Whose responsibility is it to ensure that all our youths have quality education thus emphasising on better educational systems throughout Ghana and not just the cities? Our failure to address this issues is turning our arrogant youths to drugs couriers for easy money rather focus on the longer benefits that education brings.

Would it have been better to perhaps invest in these youth’s rather then ceremonial awards? Who could be accountable held accountable for under achievers within our society? Would it not better to nip such evils in the bud through better education thus offering opportunities for all instead of award ceremonies, which is worthless to the ordinary Ghanaians?

Why does mortal man glory himself when well positioned to given task? Is making a difference for the voiceless and vulnerable not the pivotal part of our Government’s agenda?

Ghana @ over 50 well, while the President and his Ministers are rejoicing over their achievements, the nation at large on the other hand is crying and lamenting on empty a stomach behind closed doors.

Reflecting on the few mentioned reality checks it becomes obvious that perhaps Ghana is not quite yet ready for such awards as we are still desperately short of resources to invest in more strategic objectives. Greatness is earned, deserved and judged by the ordinary people on our streets, not by the gold dangling from our necks.

Ghanaians and some African nations must learn to be like Bill Gates and his wife and others who are trying to make a difference to the worlds vulnerable.

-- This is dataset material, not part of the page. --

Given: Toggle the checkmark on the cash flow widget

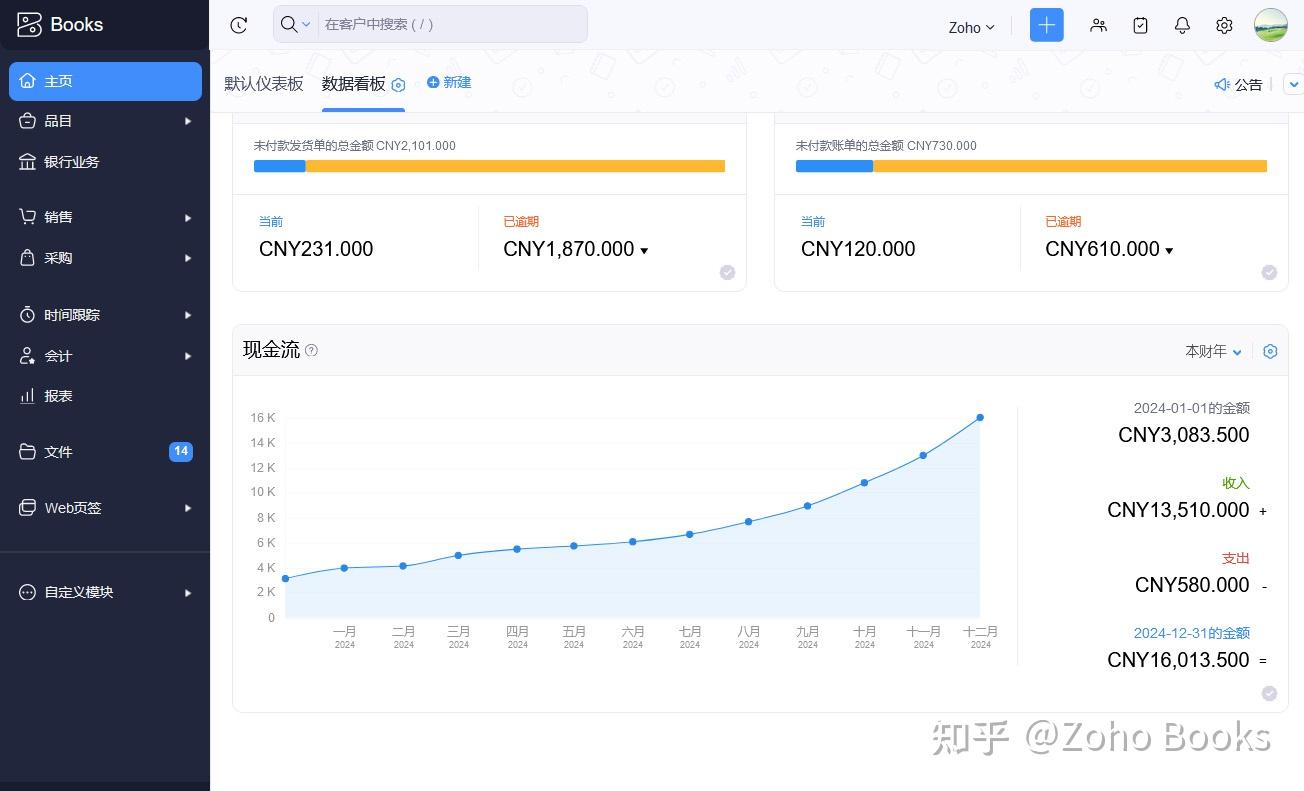Looking at the screenshot, I should 1269,692.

Mortal man desperately needing praise from fellow humans! Lord has mercy. Would it be a great idea to perhaps start benchmarking against other countries that are perhaps more ahead with the development countries?

By all means a country should reward those who have significantly contribution to its development but to what extent? It is good to give thanks and praises where it is due. The bottom line question is that is Ghana ready? Why such a rush for a National Award ceremony when we only have a limited resources. Who are we trying to show off to?